* TASK GOAL: Beginning with the line that holds "Where should I", copy every remaining line of the listing below exactly, and leave the pictures out.

* LISTED RECORDS:
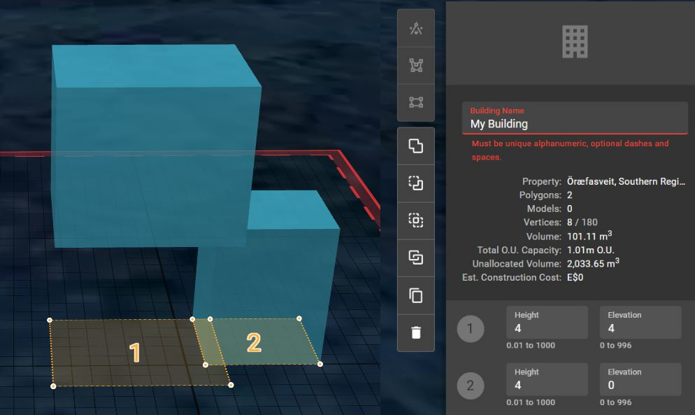Edit the Building Name field
Viewport: 695px width, 415px height.
coord(575,118)
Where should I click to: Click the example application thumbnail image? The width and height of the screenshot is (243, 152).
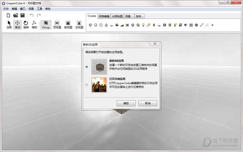click(99, 85)
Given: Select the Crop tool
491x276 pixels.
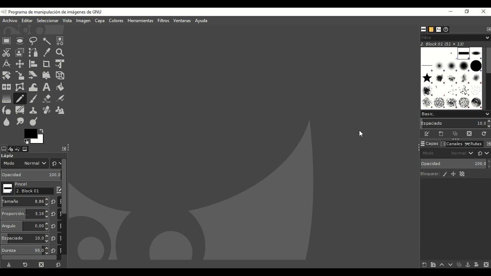Looking at the screenshot, I should 46,64.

* ANSWER:
Where should I click to: Click the example application thumbnail image? The width and height of the screenshot is (243, 152).
click(99, 85)
Given: Select the Crop tool
491x276 pixels.
Looking at the screenshot, I should 46,64.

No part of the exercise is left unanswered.